Temporal integration and temporal dynamics of 40-Hz aSSR

Temporal integration is believed to be an important property of the auditory system (Moore 2003). However, time constants of the temporal integration window measured from different psychoacoustical experiments seem inconsistent. Loudness perception and modulation detection experiments show a temporal integration window >200 ms, whereas gap detection experiments show a fine temporal resolution of a few milliseconds (Moore 2003; Ross et al. 2002). A similar paradox exists in speech perception experiments; humans are sensitive to fast formant transition cues (20–40 ms) but can also do a temporal integration over a few hundred milliseconds to extract syllabic level information (Poeppel 2003).
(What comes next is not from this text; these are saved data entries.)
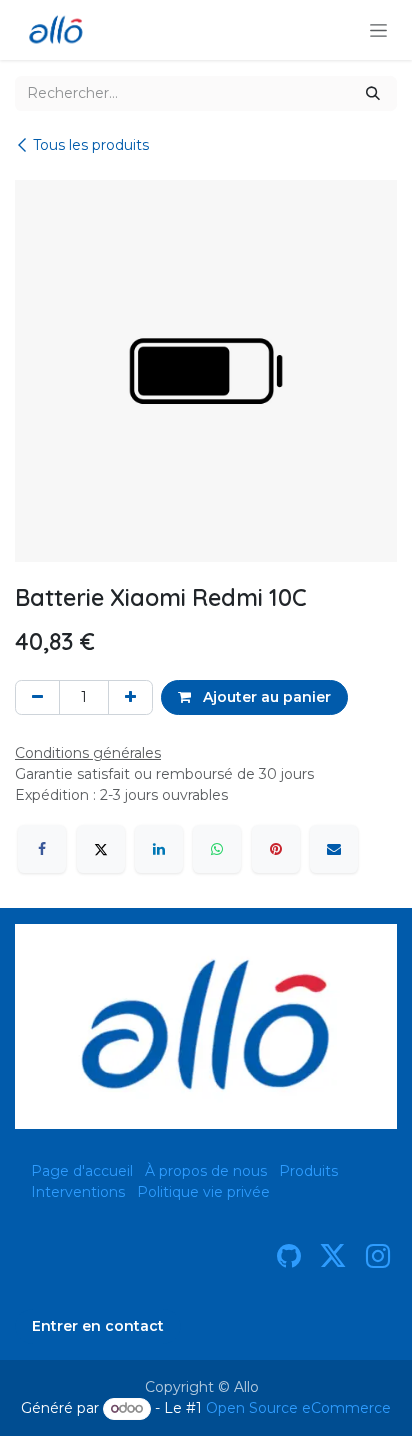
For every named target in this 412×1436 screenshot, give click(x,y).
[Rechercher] (373, 93)
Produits (308, 1171)
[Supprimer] (37, 697)
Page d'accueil (82, 1171)
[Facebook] (42, 849)
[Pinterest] (276, 849)
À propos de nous (206, 1171)
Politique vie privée (203, 1192)
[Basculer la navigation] (378, 30)
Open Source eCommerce (298, 1408)
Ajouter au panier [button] (265, 697)
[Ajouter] (130, 697)
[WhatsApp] (217, 849)
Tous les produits (91, 145)
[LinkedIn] (159, 849)
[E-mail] (334, 849)
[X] (101, 849)
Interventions (78, 1192)
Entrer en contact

The 40-Hz aSSR is a good tool to study the neurophysiology underlying the “resolution-integration paradox” (de Boer 1985) for three reasons. First, the build-up of 40-Hz aSSR takes >200 ms (Ross and Pantev 2004; Ross et al. 2002), which may correspond to the long 200-ms level temporal integration window. Second, the poststimulus fall-off of 40-Hz aSSR occurs within 50 ms (Ross and Pantev 2004; Ross et al. 2002), implying an integration time <50 ms. Third, the 40-Hz aSSR can be interrupted by a temporal gap as short as 3 ms, showing the extremely fine resolution of the auditory system. In sum, the temporal dynamics of 40-Hz aSSR reflects both the slow integration and fine temporal resolution properties of the auditory system. As is shown by the successful fits of the integration-compression model, the “resolution-integration paradox” in the temporal dynamics of 40-Hz aSSR can be well explained by a simple nonlinear system with two time constants.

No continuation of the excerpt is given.